Protecting yourself from indoor particulate matter is very important for your health. After all, most Americans spend nearly 90 percent of their time indoors, and about 70 percent of their day at home. 

What is Particulate Matter?

Particulate Matter (PM) is very small inhalable liquid and solid particles floating in the air. To illustrate how small, here is a comparison of each PM category compared to the thickness of a single human hair.

  • PM10 - A single human hair is 7 times thicker

  • PM2.5 (Fine Particulates - Including Mold Spores) - A single human hair is 28 times thicker

  • PM0.1 (Ultra Fine Particulates - Including Mycotoxins) - A single human hair is 700 times thicker

The World Health Organization states that PM in the air can penetrate deep into the lungs and enter the body systematically, affecting the cardiovascular and other major organ systems. Chronic exposure to PM leads to increased risks of premature mortality from heart attack, stroke, respiratory infections, and lung cancer. To expand on that, a 2012 study by EPA researchers estimated that there were some 130,000 premature deaths per year of exposure that are attributable to elevated PM2.5 levels.

Where Does Particulate Matter Come From?

A major source of indoor PM are allergens, such as mold spores, bacteria, skin flakes and dander from pets, mite proteins, and cockroach proteins. Another significant source of indoor particulate matter is combustion, such as cigarette smoke and secondhand smoke, incense burning, wood combustion in stoves and fireplaces.

Many of these contaminants settle within the dust in our homes, where they can harbor for extended periods of time, and become regularly recirculated into our breathing zone by normal human activity within the home. However, some of the ultra fine particulates are so small in molecular weight, that they stay forever suspended within our breathing zone!

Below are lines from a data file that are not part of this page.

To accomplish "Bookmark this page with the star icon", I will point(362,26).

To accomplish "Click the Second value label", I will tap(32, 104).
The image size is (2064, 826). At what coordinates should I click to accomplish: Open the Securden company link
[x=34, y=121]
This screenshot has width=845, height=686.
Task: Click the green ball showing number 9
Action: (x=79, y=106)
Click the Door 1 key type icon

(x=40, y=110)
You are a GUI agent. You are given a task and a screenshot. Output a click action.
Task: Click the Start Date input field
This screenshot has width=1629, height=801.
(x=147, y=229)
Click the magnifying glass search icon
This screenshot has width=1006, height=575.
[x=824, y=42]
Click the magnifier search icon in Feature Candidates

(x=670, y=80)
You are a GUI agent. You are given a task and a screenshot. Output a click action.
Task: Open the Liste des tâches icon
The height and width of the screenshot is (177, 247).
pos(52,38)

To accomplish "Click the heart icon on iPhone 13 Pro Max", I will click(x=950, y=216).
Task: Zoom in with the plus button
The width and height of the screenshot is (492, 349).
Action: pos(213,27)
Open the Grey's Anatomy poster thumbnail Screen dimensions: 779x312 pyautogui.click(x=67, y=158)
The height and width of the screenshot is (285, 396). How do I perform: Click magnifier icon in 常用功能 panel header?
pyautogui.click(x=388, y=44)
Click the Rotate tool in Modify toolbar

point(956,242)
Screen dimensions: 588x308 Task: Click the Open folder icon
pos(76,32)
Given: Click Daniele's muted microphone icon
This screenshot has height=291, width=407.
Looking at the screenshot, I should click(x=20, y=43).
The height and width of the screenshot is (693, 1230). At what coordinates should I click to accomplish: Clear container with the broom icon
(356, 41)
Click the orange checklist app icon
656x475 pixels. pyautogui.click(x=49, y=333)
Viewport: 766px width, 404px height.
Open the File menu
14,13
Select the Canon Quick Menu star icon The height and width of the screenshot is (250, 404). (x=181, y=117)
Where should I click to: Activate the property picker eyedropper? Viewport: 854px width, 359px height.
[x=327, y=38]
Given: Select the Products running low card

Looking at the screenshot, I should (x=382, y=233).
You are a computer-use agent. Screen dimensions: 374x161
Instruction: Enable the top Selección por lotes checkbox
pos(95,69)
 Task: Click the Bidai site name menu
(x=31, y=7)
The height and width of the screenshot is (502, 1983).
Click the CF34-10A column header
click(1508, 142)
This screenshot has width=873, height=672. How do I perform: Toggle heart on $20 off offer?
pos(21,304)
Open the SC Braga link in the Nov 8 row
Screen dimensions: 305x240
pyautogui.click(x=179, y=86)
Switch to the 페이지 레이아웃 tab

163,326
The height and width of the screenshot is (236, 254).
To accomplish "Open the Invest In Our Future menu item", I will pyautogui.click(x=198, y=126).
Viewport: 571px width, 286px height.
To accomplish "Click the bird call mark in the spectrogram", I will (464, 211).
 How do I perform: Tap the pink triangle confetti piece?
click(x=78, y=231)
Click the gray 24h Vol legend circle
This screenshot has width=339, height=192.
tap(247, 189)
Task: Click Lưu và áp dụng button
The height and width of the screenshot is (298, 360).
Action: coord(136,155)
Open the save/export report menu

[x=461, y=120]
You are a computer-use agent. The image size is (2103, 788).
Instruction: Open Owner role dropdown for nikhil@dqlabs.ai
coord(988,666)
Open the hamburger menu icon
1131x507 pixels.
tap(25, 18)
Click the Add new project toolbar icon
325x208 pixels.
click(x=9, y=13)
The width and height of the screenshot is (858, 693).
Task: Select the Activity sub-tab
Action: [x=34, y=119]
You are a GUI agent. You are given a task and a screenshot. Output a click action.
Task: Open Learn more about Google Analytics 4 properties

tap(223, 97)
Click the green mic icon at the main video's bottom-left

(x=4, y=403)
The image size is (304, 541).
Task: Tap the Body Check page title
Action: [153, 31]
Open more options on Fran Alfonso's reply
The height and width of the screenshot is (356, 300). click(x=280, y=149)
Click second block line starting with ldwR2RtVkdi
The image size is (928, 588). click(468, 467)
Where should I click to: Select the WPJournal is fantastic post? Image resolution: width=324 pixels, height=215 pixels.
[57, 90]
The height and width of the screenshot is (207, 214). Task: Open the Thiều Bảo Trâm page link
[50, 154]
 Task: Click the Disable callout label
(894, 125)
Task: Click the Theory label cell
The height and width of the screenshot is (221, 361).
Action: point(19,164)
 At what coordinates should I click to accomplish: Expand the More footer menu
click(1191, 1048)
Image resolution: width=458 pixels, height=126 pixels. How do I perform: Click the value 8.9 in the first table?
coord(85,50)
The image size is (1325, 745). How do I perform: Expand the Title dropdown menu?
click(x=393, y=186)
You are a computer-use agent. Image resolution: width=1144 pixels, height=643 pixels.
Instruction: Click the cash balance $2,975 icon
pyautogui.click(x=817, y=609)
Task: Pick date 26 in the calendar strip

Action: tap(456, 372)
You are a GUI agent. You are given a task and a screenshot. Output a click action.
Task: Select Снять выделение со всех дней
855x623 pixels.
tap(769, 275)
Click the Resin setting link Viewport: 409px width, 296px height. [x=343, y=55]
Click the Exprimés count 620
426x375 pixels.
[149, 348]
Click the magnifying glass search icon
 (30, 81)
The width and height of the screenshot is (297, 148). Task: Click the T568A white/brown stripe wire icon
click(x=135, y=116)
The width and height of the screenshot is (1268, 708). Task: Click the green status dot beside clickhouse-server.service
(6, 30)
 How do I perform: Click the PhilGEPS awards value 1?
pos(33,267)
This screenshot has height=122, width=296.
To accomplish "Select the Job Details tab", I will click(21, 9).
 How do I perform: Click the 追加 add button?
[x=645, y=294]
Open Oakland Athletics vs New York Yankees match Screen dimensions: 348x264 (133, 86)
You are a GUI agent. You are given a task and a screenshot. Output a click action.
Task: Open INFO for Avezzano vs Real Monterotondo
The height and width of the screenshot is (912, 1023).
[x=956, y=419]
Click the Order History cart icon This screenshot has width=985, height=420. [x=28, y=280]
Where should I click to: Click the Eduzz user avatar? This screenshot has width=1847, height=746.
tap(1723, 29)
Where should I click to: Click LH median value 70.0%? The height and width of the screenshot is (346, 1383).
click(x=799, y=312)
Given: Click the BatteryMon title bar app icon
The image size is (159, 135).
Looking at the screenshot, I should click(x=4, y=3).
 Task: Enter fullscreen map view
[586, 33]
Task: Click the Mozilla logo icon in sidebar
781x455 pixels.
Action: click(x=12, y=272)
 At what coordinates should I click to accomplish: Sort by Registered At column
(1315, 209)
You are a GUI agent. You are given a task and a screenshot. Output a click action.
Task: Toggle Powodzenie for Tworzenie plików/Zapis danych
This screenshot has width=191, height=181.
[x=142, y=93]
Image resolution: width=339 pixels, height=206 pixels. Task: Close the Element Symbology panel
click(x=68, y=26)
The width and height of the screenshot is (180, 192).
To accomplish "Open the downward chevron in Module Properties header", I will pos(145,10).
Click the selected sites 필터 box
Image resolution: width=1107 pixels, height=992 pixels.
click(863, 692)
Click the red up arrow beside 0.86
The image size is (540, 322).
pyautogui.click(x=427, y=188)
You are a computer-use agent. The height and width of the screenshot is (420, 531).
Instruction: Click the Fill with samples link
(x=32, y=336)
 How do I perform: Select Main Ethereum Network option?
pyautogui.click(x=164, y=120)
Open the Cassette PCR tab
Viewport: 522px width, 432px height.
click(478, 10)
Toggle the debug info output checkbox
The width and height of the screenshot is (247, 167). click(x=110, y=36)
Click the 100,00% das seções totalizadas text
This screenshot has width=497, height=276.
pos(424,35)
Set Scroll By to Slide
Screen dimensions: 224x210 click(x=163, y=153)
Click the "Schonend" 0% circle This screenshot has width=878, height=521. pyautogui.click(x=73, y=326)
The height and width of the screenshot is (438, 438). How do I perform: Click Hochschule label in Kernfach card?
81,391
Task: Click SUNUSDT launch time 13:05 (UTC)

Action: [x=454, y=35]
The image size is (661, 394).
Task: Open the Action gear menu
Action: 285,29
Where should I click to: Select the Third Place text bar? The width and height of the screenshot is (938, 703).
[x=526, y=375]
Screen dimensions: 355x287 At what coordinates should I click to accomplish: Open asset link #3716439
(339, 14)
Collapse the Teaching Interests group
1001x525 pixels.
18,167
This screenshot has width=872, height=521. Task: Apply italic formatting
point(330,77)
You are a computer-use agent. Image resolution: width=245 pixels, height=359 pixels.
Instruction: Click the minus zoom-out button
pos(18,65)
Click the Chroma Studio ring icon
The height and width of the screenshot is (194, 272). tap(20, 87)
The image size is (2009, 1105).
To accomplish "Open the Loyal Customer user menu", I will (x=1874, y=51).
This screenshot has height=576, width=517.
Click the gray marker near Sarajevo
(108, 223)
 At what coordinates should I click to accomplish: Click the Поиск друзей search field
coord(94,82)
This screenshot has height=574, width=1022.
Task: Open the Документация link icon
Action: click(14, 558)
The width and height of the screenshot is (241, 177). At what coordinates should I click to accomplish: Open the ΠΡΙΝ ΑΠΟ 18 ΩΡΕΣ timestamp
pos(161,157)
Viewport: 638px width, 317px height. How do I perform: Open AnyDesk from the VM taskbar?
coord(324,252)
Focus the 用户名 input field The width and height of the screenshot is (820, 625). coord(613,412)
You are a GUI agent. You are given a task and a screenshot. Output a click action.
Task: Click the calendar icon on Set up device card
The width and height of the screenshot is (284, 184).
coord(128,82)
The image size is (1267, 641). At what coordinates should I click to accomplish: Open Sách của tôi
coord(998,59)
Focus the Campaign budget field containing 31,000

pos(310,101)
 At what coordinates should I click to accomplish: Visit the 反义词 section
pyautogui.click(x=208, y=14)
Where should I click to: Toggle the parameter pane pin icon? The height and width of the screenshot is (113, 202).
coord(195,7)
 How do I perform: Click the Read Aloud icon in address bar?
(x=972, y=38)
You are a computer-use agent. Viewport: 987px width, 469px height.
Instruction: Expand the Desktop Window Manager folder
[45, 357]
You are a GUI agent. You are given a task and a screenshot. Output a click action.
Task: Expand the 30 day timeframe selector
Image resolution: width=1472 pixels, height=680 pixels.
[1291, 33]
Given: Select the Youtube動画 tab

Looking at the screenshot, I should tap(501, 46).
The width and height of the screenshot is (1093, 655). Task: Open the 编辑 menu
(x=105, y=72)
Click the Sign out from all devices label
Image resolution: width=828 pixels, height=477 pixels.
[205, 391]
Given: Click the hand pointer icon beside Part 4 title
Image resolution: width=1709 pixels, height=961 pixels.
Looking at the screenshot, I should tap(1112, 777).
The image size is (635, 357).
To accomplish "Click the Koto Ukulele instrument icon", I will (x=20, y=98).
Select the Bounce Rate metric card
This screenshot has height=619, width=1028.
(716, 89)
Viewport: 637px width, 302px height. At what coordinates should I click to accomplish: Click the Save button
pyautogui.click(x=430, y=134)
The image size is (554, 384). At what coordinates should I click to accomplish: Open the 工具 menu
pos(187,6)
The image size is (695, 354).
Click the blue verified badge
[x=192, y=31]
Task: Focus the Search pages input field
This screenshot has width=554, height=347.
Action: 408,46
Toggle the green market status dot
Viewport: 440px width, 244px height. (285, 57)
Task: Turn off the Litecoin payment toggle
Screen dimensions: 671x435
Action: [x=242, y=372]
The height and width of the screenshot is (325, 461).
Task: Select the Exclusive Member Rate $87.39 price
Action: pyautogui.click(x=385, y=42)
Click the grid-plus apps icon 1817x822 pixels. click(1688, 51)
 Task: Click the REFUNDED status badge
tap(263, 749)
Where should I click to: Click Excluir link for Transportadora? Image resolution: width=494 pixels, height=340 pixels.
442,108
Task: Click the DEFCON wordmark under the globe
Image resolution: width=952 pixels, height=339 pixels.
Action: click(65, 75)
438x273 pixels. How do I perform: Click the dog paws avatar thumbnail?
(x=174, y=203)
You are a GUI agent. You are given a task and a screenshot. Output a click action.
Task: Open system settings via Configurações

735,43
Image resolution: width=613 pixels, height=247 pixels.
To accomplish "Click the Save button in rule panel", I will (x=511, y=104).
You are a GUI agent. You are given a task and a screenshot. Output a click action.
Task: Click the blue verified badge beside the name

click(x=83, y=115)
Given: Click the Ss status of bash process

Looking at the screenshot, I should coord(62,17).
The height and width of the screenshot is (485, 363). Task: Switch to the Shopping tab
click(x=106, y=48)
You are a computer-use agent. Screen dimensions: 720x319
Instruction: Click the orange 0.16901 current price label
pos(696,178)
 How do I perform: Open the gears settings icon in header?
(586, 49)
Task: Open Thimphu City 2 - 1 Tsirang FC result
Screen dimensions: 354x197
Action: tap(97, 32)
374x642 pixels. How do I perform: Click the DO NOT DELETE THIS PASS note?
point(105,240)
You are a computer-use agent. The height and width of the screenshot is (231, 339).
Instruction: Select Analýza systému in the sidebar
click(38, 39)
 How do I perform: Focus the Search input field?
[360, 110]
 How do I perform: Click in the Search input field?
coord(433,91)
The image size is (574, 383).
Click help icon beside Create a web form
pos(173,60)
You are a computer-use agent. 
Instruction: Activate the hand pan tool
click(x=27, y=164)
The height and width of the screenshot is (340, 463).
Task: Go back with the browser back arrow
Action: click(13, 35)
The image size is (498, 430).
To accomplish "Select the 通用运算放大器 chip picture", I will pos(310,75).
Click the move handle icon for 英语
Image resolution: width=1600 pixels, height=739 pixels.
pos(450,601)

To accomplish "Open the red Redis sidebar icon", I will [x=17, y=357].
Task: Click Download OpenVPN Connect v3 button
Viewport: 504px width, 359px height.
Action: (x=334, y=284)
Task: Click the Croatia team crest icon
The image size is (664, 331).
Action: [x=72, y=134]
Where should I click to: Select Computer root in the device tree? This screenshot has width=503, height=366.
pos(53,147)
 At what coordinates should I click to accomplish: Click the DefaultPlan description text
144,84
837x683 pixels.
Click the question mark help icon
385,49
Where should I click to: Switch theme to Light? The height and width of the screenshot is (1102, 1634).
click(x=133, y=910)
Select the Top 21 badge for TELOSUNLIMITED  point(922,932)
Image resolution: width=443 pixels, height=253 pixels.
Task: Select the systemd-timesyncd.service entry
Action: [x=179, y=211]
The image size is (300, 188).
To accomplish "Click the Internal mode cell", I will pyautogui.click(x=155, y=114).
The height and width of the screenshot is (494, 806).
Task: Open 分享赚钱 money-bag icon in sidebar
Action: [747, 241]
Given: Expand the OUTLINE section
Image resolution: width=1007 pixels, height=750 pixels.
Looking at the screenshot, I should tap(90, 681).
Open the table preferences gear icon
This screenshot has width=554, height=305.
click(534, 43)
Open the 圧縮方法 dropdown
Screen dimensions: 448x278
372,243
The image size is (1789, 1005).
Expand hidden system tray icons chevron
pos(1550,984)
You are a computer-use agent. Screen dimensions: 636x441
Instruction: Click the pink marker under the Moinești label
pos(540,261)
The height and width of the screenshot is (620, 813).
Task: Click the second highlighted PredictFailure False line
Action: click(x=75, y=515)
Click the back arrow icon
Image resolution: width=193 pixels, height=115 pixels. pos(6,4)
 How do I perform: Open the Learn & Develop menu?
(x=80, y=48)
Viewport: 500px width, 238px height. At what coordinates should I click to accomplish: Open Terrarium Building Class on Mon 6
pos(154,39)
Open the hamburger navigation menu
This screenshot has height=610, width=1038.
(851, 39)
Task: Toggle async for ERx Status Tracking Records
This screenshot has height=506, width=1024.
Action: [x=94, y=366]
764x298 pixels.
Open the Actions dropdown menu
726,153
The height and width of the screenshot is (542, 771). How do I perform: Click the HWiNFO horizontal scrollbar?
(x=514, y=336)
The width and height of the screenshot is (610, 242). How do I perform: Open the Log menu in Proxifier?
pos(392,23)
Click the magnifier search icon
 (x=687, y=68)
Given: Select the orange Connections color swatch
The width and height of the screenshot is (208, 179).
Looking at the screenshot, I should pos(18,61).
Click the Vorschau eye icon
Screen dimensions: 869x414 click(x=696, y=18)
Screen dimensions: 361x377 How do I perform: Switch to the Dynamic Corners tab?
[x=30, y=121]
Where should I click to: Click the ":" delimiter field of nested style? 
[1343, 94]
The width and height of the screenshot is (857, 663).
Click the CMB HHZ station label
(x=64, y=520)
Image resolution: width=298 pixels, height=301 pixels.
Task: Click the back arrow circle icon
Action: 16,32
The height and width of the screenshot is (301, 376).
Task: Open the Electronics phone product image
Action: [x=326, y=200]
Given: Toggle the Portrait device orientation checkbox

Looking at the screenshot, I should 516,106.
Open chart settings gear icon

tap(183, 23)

How Do We Protect Ourselves?

Imagine your home is split into 3 levels.

  • Level 1: The top level is the central heating, ventilation and air conditioning (HVAC) system

  • Level 2: The middle level is the breathing zone in the occupied living spaces

  • Level 3: The bottom level is the dust that has settled on the surfaces throughout your home

Our approach to reducing the overall PM load within the home is to incorporate a solid cleaning regimen in combination with air treatment technology (including filtration, purification, and sanitization capabilities) to provide a long-term solution that specifically addresses each of the 3 levels.

#1 Solid Cleaning Regimen

Levels Addressed: Levels 1 and 3

Reducing the amount of dust that collects throughout the home is critical to maintaining a higher level of air quality. The key is to not only focus the obvious areas which are regularly cleaned, but also the hidden areas where dirt and dust can harbor for extended periods of time. We call this an environmental cleanse.

This includes all dust to be removed from all areas of the home, including hard to reach areas such as closets, cabinets, behind drawers of cabinets, behind and under appliances, and behind kick plates from kitchen cabinets and vanity cabinets throughout the home. Cluttered areas will require removal of all contents to properly cleaned. It is advised to discard items that are no longer of use or needed in the home to eliminate the clutter. Additionally, the HVAC system and ducts should be cleaned. It’s recommended to repeat this cleaning regimen 1-2 times per year.

#2 Advanced Air Treatment Technology

Levels Addressed: Levels 1 and 2

Once the initial cleaning has been completed, the next step is to implement preventative technology that includes filtration along with purification and sanitization. This type of technology combines the reactive nature of filtration, with a pro-active purifying and sanitizing component that greatly increases its effect on indoor air quality.

  1. Filtration: Utilizing technology that provides 40x the efficiency of a traditional HEPA filter.

  2. Purification: Bi-polar ions are released into the air space that can sterilize and molecularly destroy mold, viruses and bacteria, while also neutralizing many volatile organic chemical compounds (VOCs).

  3. Sanitization: The bi-polar ions also attach themselves to other airborne particle pollutants, such as dust, pollen and smoke, causing them to agglomerate together allowing the filtration to capture even more effectively.

These types of technologies are available as portable units that plug into a wall AND direct attachments to your HVAC system. The strategy is 2 fold:

  1. Use the HVAC technology to provide a constant baseline of filtration and purification for the entire home, while also helping to continuously clean and maintain your HVAC system.

  2. Place the portable technology in the areas where you spend the most time (i.e. bedroom, kitchen, etc.) to create enhanced zones of protection. Additionally, the use of a high quality particle counting device can help define these coverage zones, and most importantly the non-covered zones, so you can make adjustments as needed.

The air quality in our homes is not something that should be overlooked, especially since we spend so much of our lives indoors. We know there are invisible contaminants within our homes that can contribute to negative health effects, but we can take steps to counteract their impact by implementing a plan to clean and sanitize all 3 levels of our homes.

By supplementing a comprehensive cleaning regimen with amazing air treatment technology, we can truly transform your home into one that supports your health and wellness.